- Flag Coat of arms
- Cacabelos Location within Spain
- Coordinates: 42°35′59″N 6°43′32″W﻿ / ﻿42.59972°N 6.72556°W
- Country: Spain
- Autonomous community: Castile and León
- Province: León
- Comarca: El Bierzo
- Municipality: Cacabelos

Government
- • Mayor: Irene González López (PSOE)

Area
- • Total: 32.66 km^{2} (12.61 sq mi)
- Elevation: 479 m (1,572 ft)

Population (2025-01-01)
- • Total: 4,734
- • Density: 144.9/km^{2} (375.4/sq mi)
- Demonym: cacabelense
- Time zone: UTC+1 (CET)
- • Summer (DST): UTC+2 (CEST)
- Postal Code: 24540
- Telephone prefix: 987
- Climate: Csb
- Website: Ayto. de Cacabelos

= Cacabelos =

Cacabelos (/es/) (Cacabiellos in Leonese language) is a village and municipality located in the region of El Bierzo (province of León, Castile and León, Spain). According to the 2025 census (INE), Cacabelos has a population of 4,734 inhabitants. It is well known for its wines.

==Climate==
The climate of this area of Lower El Bierzo is characterized by a mild average annual temperature of around 12 °C. Winters are cold and often foggy, while summers are mild, although days with very high temperatures are not uncommon.

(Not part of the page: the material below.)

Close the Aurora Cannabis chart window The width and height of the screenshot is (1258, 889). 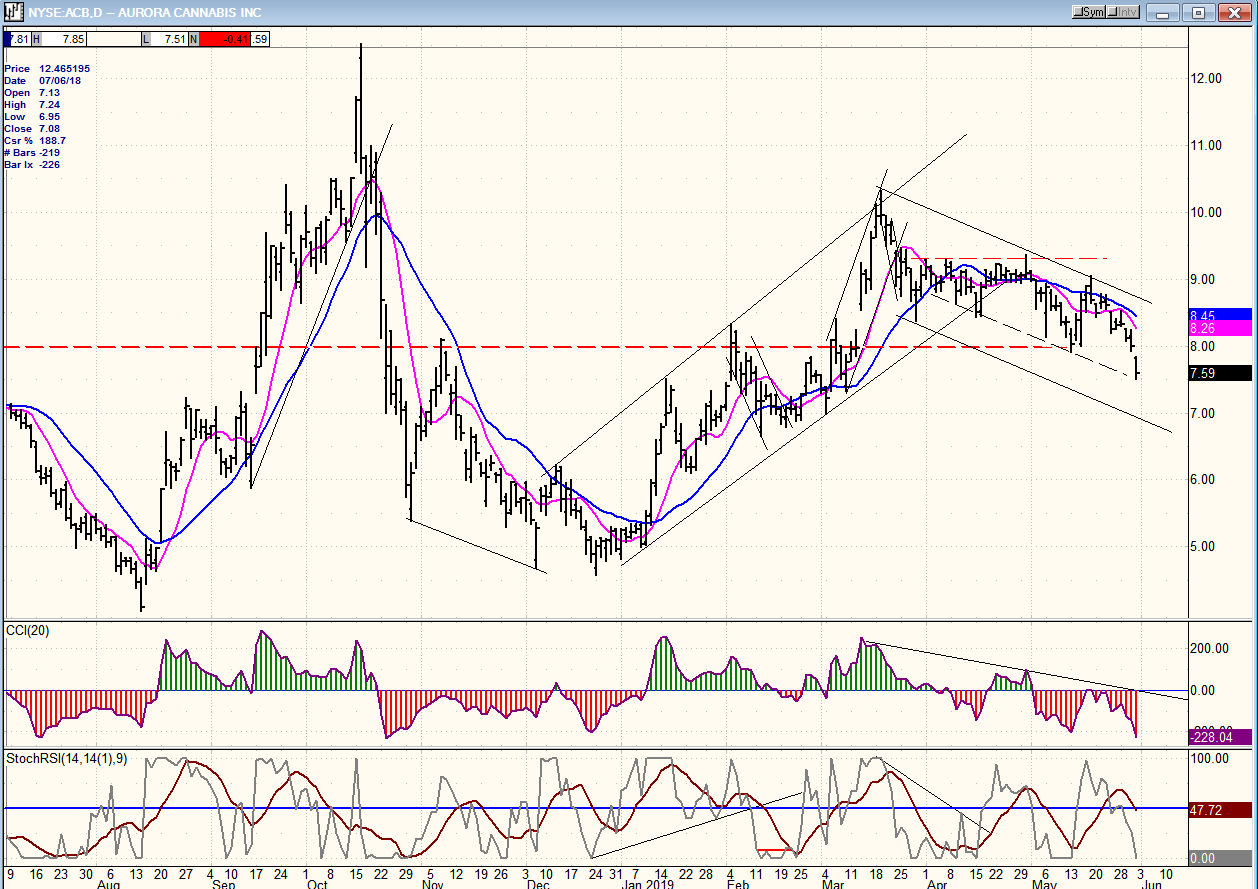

Precipitation, occurring once or twice a year in the form of snow, is relatively abundant but unevenly distributed: the annual average exceeds 645 mm, with winter and spring being the wettest seasons.

==History==
During the Peninsular War, the village, and more especially, its bridge over the river Cua, was in the line of retreat taken by Sir John Moore's British army to A Coruña, and was the site of the Battle of Cacabelos (3 January 1809), a minor battle.